Las civilizaciones se impusieron a mata de caballo. Ahora que la naturaleza declina, no sorprende que se intente restaurar los ecosistemas con caballos ferales, puesto que los salvajes ya no existen… No retomo el hilo porque nunca lo perdí. En todo caso, este hilo viene desde el laberinto. ¿Qué borda el minotauro?
Era muy pequeño, estábamos en casa de mi abuela. El divorcio era reciente. Mi padre, al que veía poco, había vuelto de algún viaje y me había traído un regalo, un papel azul. ¿Qué es eso? Vuelve luz las sombras. Mi primera cianotipia fue de las venas de una hoja. ¿Qué es esto? Tú, al poner y quitar la hoja. Un autorretrato involuntario. Nuestra humana inquietud por dejar una huella ha oscurecido el problema, por demás meridiano e inevitable: somos una especie de huella indeleble…)
Con la vieja guardia se pierde la memoria viva del mundo antes de la Pangea artificial, cuando no éramos plaga. Es más que el fin de un narrador o una narrativa histórica, se apaga la voz que daba a la primera persona su individualidad íntima. Incapaces de llenar este hueco –pero capaces de empatizar, tanto con los que están por irse como con los que apenas llegan–, nuestro deber histórico es, al menos, preservar el vacío que queda. Lejos de poderes necrománticos que no tenemos, nos toca sentir y hacer sentir que hubo un tiempo donde ser uno no era ser uno más. Extinción y remolinos marcan nuestro tiempo, ¡basta de reificar –con nombres ridículos además– nuestras generaciones!
No es de extrañar que una especie increíblemente adaptable abunde en el planeta. Lo que estamos viendo es otra cosa.
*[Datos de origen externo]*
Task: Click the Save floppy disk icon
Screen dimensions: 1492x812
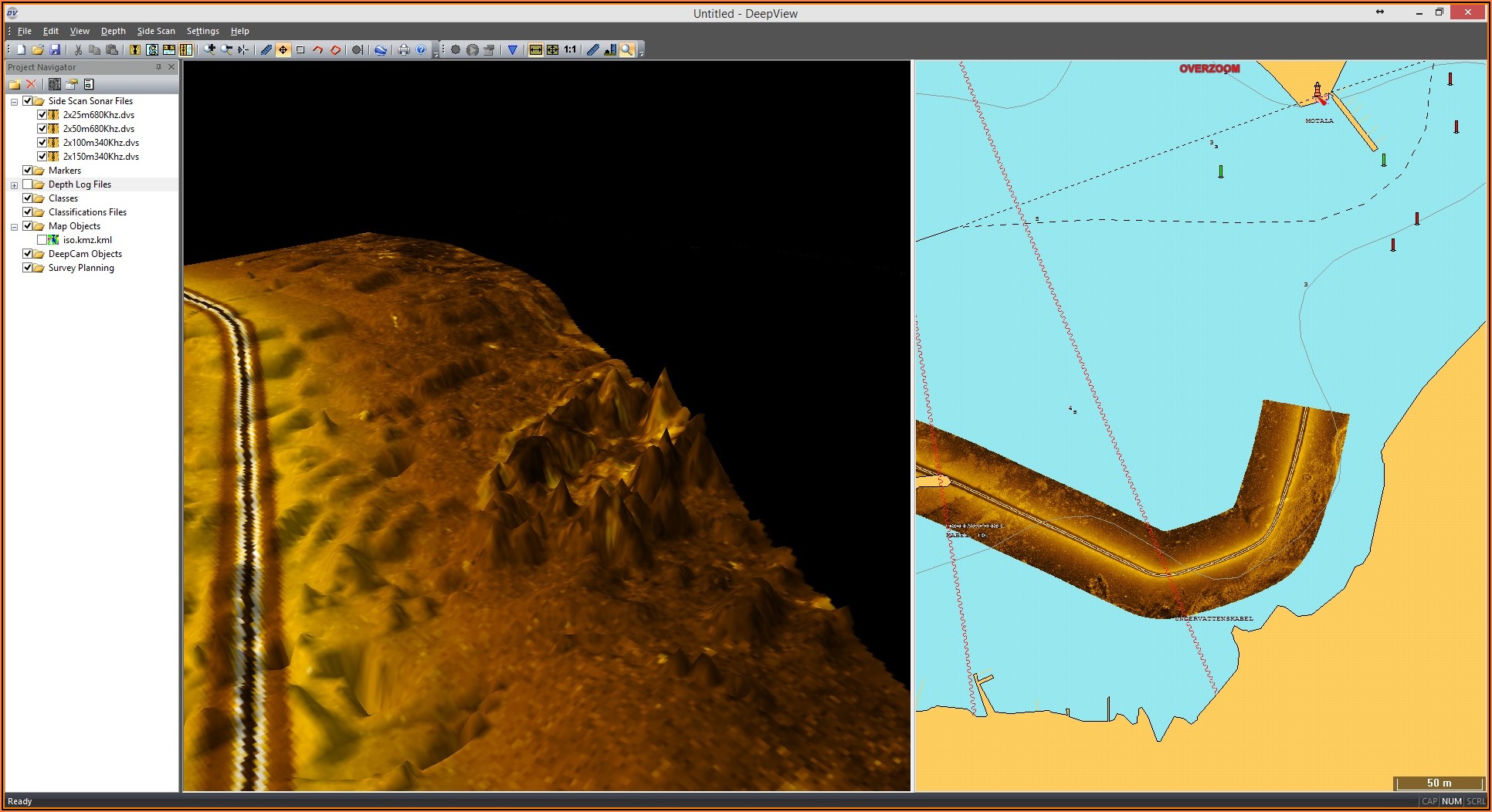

No hace mucho fuimos una especie entre las especies. Curiosamente, una especie curiosa. Entonces teníamos la posibilidad de hacer y pensar y ahí estaba, entre otros, el imperativo categórico como guía. No más; ahora somos una plaga cuya homogeneidad acribilla los brotes emergentes y torna ciclópeas las ideas que logran materializarse, sin importar lo pequeñas e inofensivas que pudieran parecer. La masa antropogénica rebasa la biomasa porque un sistema extractivista de producción (que es contingente) fuerza a que cada semana, cada uno de los millares de millones que somos, esculpa (de manera necesaria) un concreto golem de concreto a su imagen y semejanza. Antes de la Pangea artificial los hombres soñaban con dejar su huella, ese era su sino, su manera de intentar evadir la muerte. En la Pangea artificial, creemos que sobreviviremos si logramos reducir, no se diga ya borrar, nuestra huella. Y, sin embargo, el camino es otro: nuestra huella podría ser el suelo.
*
Dos cosas llenan mi ánimo con creciente admiración y respeto a medida que pienso y profundizo en ellas: el suelo fértil debajo de mi, el apoyo mutuo entre nosotros.